Opdrachten:
(a) Van welke twee partijen komen de gegevens in de brontekst over de rapportagedata?
(b) Ga verder met de brontekst over de rapportagedata, aansluitend op de laatste zin.

Brontekst:
>>>

De data in deze rapportage zijn aangeleverd door de energiebedrijven en stichting Dutch Biomass Certification (DBC). De energiebedrijven hebben vertrouwelijke detaildata aangeleverd op leveringsniveau. Wegens mededingingsregels zijn die in deze rapportage geaggregeerd weergegeven, en gebruiken we om dezelfde reden soms kwalitatieve bewoordingen (zoals ‘het overgrote deel’) in plaats van precieze cijfers.

<<<

Verzameld materiaal:
>>>

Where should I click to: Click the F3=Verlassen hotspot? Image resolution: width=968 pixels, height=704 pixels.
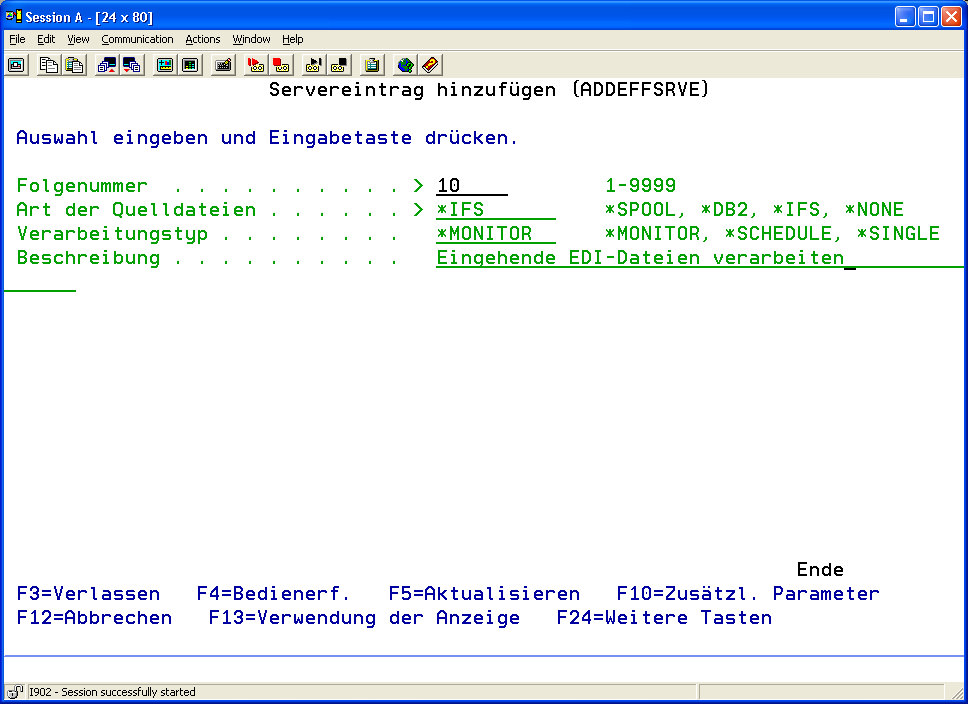point(88,594)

<<<

Antwoorden:
(a) Van de energiebedrijven en stichting Dutch Biomass Certification (DBC).

(b)
Biomassa-inzet
In 2020 is in totaal 2.261.804 ton aan biomassa ingezet voor bij- en meestook in kolencentrales in Nederland. Dit is ruim 2,7 keer zoveel als in 2019 en komt overeen met ongeveer 18,6 PJ aan geleverde energie (elektriciteit plus warmte). De ingezette biomassa in 2020 bestaat voor 93,9% uit houtpellets. Van de totale inzet aan biomassa voor bij- en meestook in 2020 bestond 92 massaprocent uit biogene rest- en afvalstromen (Categorie 5) en 8 massaprocent uit houtige biomassa uit bosbeheereenheden kleiner dan 500 hectare (Categorie 2). Van de 8% Categorie 2-biomassa behoorde 89%punt tot de subcategorie ‘risico-gebaseerde werkwijze’. De overige 11%punt bestond uit gecontroleerde biomassa.
In 2020 kwam het grootste deel van de biomassa uit Noord-Amerika (45%). Iets meer dan een derde was afkomstig uit de EU (36%). Daarnaast kwam nog 16% uit Europese landen die niet tot de EU behoren (inclusief Rusland), 2% uit Zuid-Amerika en 1% uit Azië.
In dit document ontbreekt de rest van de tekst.